> _Reading passage_:
——————

I went to the lunch and learn, joined the project and eagerly dove in.  A team of Embedded Researchers, myself included, completed numerous hours of interviews and observation at four different programs throughout posAbilities.  We attempted to do some research with our Persons Served and had limited success (how to properly and rigorously do this I’m convinced is a project in and of itself).  We shared our findings with the programs we completed research in and did our best to keep the agency as a whole informed of what we were upto. We had many ups and downs and many more moments of confusion than clarity.  We didn’t always get it right and caused a bit of a ruckus here and there, but even as we stumbled, we carried forward. We’ll be the first to acknowledge change isn’t easy and while we strive to be champions of it, we are not in favour of running over what currently exists in a race to get to what is next.    

When the research was completed we used our findings to inform our development process.  We spent days upon days coming up with ideas, tweaking them, throwing them out and coming up with new ones again and again.  All the time doing our best to keep in mind what we had learned from our research. After all, what is the point of research if you don’t learn from it and apply it to future endeavours?

Personally, I went from being completely impassioned about the project, to wanting to bow out, back to being an adamant supporter of research and development within Social Services.   In my opinion, what has and currently exists in the world of Community Living, is just a small sample of what is possible and if we are going to create new possibilities within Community Living we need new methods.  I believe in the potential of Social R and D as one of those methods. As a means to push boundaries and create space for Persons Served to bring more meaning and agency into their lives, however they see fit. And yet, this isn’t a question unique to our Persons Served, this a question for everyone; what do you do to give meaning to your life?  For me, participating in Social R and D increases the meaning I feel in my life. The funny thing is, one of the main reasons it does so is because of the potential it has to hopefully enable others to bring meaning into their own lives. It seems that is why many of us stick to Community Living though, now we just have to spread the meaning around a little further.

——————

> _Task details_: Quote word for word the part of the account of Social R and D that opens with the words containing "When the research" and closes with "to future endeavours?".

——————

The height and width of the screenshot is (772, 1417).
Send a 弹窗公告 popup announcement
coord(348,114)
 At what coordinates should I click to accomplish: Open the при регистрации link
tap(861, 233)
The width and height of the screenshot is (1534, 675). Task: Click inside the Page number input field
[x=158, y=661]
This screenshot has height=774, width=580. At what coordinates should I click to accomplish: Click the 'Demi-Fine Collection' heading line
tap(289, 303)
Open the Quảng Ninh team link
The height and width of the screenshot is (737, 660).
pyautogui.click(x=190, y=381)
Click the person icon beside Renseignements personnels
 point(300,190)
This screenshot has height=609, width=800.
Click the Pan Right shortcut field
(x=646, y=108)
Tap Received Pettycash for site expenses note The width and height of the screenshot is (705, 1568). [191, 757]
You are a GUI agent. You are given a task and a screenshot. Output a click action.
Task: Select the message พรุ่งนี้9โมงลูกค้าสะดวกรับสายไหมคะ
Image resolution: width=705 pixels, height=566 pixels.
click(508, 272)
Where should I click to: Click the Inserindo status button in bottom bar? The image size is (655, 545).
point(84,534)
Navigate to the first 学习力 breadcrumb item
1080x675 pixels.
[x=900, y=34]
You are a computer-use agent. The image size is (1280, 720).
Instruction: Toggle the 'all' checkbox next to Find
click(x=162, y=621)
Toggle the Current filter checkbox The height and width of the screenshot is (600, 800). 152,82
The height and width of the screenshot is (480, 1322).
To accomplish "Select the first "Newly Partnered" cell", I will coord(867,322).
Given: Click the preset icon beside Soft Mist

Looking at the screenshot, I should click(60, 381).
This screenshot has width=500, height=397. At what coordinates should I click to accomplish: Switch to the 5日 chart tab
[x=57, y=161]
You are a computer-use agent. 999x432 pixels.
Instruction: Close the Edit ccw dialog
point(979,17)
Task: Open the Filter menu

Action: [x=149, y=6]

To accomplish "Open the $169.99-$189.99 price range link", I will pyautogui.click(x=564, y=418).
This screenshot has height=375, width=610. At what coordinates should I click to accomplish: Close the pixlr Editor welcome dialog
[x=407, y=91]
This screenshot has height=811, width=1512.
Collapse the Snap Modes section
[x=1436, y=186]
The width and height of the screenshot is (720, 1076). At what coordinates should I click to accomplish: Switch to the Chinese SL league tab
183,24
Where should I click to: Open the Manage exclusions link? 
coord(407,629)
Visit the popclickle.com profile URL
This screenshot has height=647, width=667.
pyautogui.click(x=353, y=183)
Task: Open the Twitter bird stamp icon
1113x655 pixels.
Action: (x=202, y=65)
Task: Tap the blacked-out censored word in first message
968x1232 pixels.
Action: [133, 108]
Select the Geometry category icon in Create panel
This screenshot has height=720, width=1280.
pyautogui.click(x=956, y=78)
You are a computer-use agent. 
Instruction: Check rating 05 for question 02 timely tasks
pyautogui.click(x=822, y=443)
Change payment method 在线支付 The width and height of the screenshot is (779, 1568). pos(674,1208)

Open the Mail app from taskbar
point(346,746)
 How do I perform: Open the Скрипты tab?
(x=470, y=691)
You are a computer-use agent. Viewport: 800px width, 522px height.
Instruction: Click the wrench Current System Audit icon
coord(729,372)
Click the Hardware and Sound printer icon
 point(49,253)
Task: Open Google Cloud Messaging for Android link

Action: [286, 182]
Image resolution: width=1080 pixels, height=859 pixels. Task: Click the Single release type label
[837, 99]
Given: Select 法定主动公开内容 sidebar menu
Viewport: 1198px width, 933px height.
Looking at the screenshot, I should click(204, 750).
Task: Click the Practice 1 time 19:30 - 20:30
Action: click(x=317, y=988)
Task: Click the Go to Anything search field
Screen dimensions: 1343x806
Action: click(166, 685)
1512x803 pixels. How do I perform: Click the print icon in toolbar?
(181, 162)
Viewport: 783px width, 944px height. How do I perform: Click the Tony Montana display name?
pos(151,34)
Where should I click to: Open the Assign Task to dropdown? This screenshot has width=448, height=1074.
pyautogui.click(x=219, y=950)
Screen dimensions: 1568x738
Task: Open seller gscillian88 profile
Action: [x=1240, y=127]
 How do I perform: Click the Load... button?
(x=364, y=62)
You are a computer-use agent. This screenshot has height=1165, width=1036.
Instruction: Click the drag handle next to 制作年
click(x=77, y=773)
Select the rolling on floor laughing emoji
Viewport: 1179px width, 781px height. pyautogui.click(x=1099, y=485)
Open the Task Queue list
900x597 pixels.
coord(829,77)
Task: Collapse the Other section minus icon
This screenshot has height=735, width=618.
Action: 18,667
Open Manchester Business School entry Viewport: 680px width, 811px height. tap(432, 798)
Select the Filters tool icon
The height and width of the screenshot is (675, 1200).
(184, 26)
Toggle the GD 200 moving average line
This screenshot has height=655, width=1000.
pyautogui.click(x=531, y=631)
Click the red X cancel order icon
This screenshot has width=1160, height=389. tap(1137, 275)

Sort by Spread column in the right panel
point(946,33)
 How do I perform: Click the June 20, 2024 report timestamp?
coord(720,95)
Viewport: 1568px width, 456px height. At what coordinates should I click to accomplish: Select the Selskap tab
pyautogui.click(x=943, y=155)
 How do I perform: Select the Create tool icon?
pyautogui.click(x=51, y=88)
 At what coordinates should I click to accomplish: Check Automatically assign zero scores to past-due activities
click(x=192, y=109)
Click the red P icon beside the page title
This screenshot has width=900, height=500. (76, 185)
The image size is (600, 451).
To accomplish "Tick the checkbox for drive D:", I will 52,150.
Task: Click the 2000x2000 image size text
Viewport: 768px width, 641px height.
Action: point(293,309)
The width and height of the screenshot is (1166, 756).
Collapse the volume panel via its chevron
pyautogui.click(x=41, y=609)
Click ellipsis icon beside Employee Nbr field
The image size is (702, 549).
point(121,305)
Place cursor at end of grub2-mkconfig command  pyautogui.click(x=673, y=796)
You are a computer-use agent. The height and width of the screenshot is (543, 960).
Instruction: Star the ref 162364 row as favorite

——————

> _Answer to this exercise_:
When the research was completed we used our findings to inform our development process.  We spent days upon days coming up with ideas, tweaking them, throwing them out and coming up with new ones again and again.  All the time doing our best to keep in mind what we had learned from our research. After all, what is the point of research if you don’t learn from it and apply it to future endeavours?